8話
逃げた人間の軍勢に、凍てつく魔矢が放たれた直後、少女の脳裏に無数の声が響く。
多くは男の声で、女の声はごく少数だ。
それが何なのかは、彼らが発する言葉ですぐにわかった。
多くが同じような趣旨の台詞だったのだ。
なぜ自分がこんな目に遭わなければならない。
自分は何も悪いことをしていないのに、なぜあんな『化け物』が現れる。
何故に俺を、僕を、私を殺した。
「……!」
それは『フィンヴェルス』に、審判に掛かって死んだ者たちが少年に向ける怨嗟の言葉。
彼らはこの地上から追放されたのだ。
審判者の剣に掛かった生き物は、守護神を通じた輪廻転生の枠から弾かれ、冥界へと堕とされる。
少女に聞こえる無数の声は、たった今冥界に堕ちていく魂たちの断末魔の叫びだった。
先に放たれた一矢は確かに人間の軍勢に届き、恐らくはそのほとんど、もしくは全ての命を奪ったのだろう。

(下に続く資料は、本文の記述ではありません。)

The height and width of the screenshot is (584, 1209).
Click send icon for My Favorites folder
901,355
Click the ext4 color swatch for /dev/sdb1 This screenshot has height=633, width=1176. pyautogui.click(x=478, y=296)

となると、彼らの魂が向かう先には、待ち受けている者がある筈だ。
少女は恐る恐る後ろを振り返り、そして戦慄した。
「……剣は死人が戻ることを許してくれなかったか」
狼王の呟きは冷静だが、余裕がある風でもない。
それも当然だろう。
先までフィンヴリルが振るわれていたことで池くらいの規模になっていた冥界の扉がいつの間にか湖のようになり、その岸は今や少年少女の足下から魔界の森の入り口まで広がって、国境全体を飲み込もうとしていた。
そしてついに現れた『黒幕』が、湖面からおぞましい老爺の顔を出し、枯れ枝のような細い腕を天に向かって伸ばしていたのだ。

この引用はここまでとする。